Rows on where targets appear
┄┄┄┄┄┄┄┄┄┄

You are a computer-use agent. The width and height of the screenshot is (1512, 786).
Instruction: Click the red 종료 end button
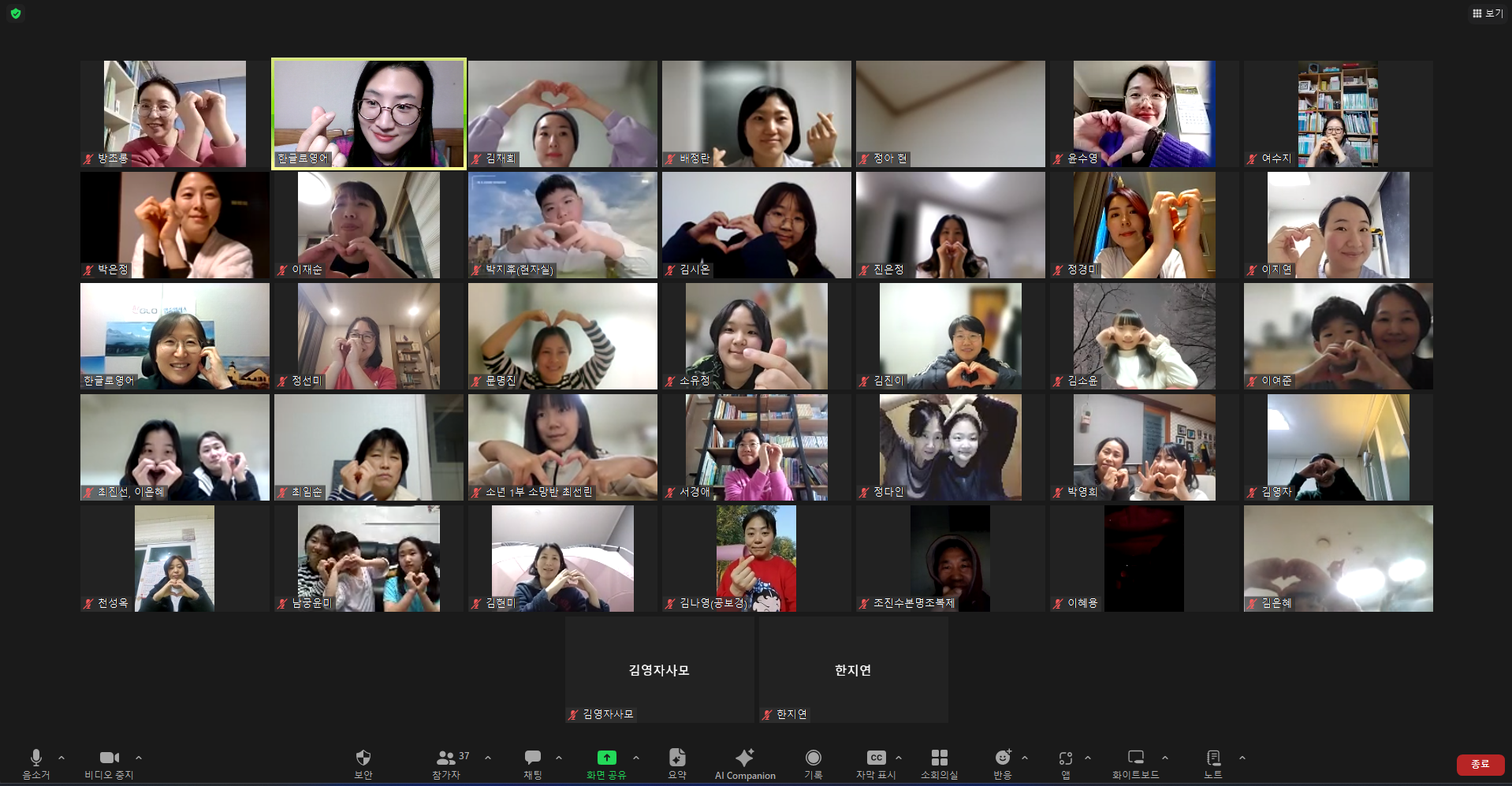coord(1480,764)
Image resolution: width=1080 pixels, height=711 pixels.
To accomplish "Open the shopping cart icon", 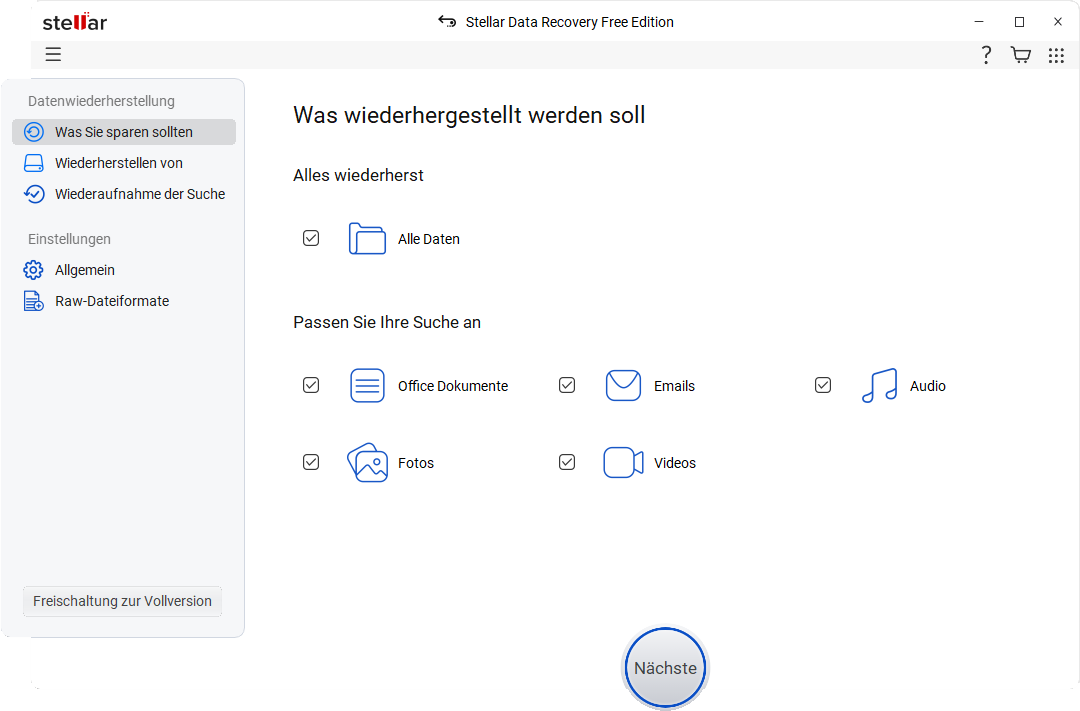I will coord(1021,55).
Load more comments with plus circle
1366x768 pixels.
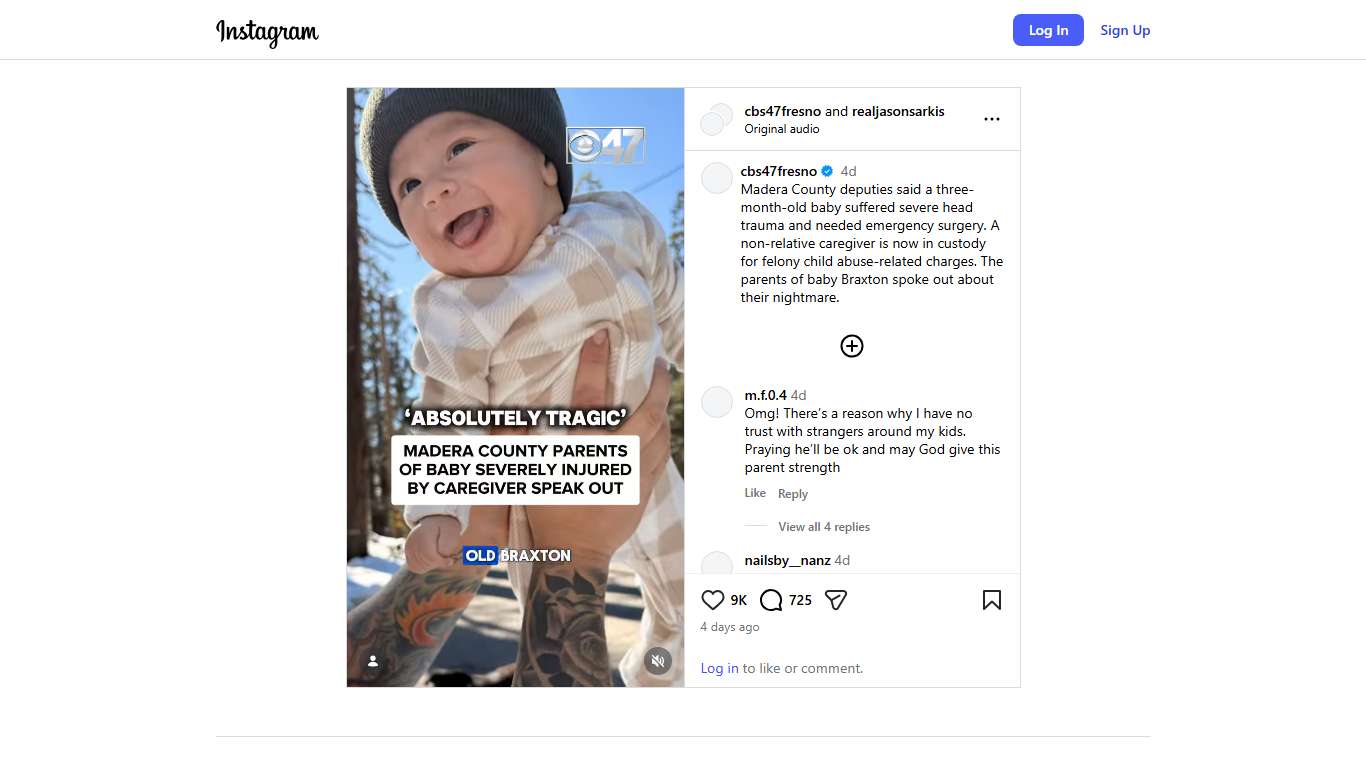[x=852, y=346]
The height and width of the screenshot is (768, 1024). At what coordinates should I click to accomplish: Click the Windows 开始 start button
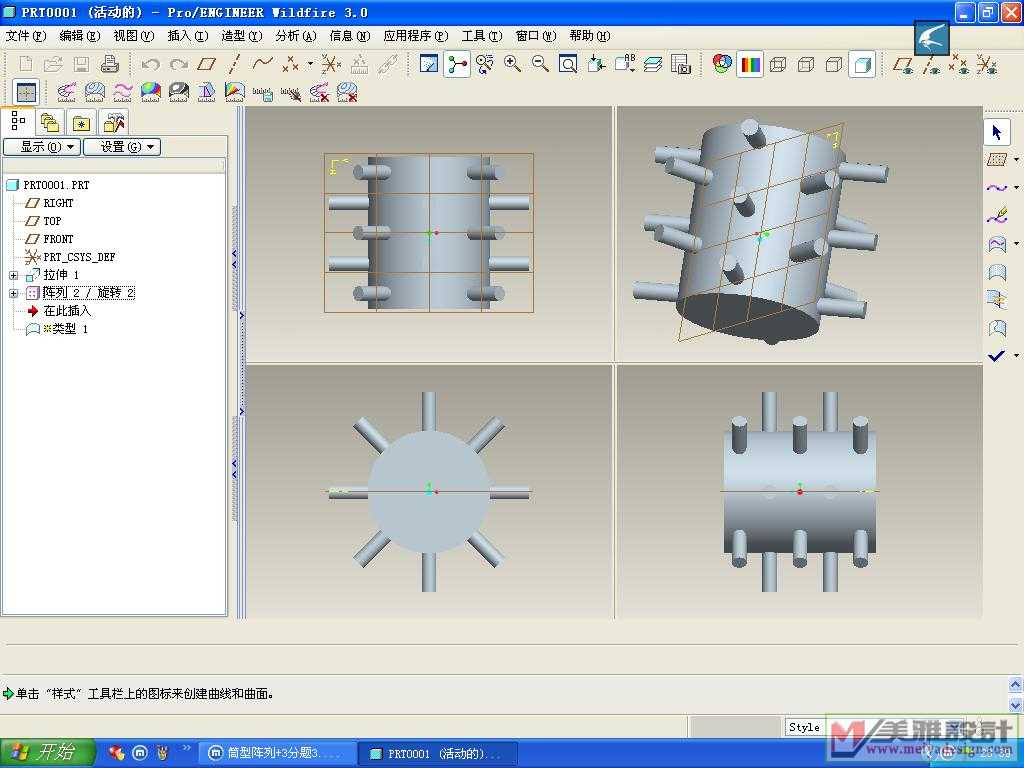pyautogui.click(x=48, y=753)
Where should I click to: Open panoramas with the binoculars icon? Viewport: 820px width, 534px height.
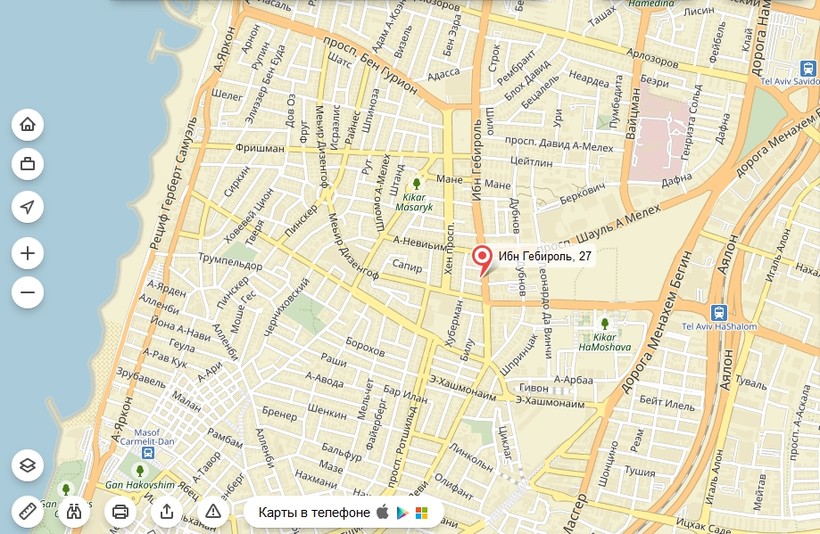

┄┄┄┄┄┄┄┄┄┄

Tally the lines in the material that contain the string "with", treating uppercase and lowercase as different, and give only the count.

2